The combination allowed AMD to take the lead among retail PC buyers at certain points during the last
year, although Intel recently regained that lead.
The Core 2 Duo chips will deliver better performance with lower power consumption than the Pentium D
chips, Intel has promised.
Later this week, Intel will release reviewers from their nondisclosure agreements
and allow them to publish benchmark results that compare the Core 2 Duo and AMD's desktop chips.
Earlier this year, Intel said that it expects its Core family of processors to deliver around 20 percent
better performance than AMD's chips in the second half of this year.

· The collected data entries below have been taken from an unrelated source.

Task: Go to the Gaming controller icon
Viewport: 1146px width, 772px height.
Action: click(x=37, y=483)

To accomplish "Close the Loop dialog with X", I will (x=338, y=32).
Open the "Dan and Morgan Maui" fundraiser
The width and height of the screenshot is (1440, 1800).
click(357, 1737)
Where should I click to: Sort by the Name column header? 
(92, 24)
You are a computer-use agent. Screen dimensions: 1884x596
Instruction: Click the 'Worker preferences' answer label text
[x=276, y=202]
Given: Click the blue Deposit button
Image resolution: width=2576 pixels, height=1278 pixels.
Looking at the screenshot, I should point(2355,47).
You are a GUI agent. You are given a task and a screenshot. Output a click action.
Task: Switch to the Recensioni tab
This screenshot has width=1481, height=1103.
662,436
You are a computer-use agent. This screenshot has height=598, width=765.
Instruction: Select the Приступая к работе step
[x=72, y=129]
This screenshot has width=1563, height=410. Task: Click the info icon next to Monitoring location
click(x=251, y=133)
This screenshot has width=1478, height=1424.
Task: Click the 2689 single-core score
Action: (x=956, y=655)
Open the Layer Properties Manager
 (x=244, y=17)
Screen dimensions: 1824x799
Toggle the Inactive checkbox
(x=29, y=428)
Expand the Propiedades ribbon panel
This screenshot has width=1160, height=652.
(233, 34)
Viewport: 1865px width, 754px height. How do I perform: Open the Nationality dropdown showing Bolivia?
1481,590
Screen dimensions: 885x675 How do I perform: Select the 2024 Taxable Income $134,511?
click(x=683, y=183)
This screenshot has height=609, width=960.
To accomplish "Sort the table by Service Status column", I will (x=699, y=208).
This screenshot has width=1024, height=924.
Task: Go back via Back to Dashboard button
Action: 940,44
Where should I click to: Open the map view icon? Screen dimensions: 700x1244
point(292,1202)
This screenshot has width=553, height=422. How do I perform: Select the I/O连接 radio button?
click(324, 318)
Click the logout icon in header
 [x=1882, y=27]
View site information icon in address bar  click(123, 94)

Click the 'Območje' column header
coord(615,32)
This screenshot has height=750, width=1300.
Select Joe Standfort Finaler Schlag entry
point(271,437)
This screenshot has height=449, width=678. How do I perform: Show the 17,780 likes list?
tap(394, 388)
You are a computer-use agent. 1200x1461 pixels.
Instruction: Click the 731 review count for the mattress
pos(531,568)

The desktop version of the Core 2 Duo, formerly code-named Conroe, will be the focus of the July 27 event. A notebook version, known as Merom, will follow in August. Last month, Intel introduced its Xeon 5100 processor, the server version of the Core architecture family of chips.
"With (Microsoft's Windows) Vista pushed out until 2007, this is a big one for Intel and the OEMs (original equipment manufacturers)," said Bill Kircos, an Intel spokesman, referring to PC companies such as Dell and Hewlett-Packard.
Some analysts have expressed concern about the lack of incentives for PC buyers in the second half of the year after Microsoft delayed Vista yet again. Intel's technology is expected to now be the focus of holiday season marketing efforts.
Intel also confirmed Tuesday that Montecito, its first dual-core Itanium processor, will launch on July 18, as reported last week.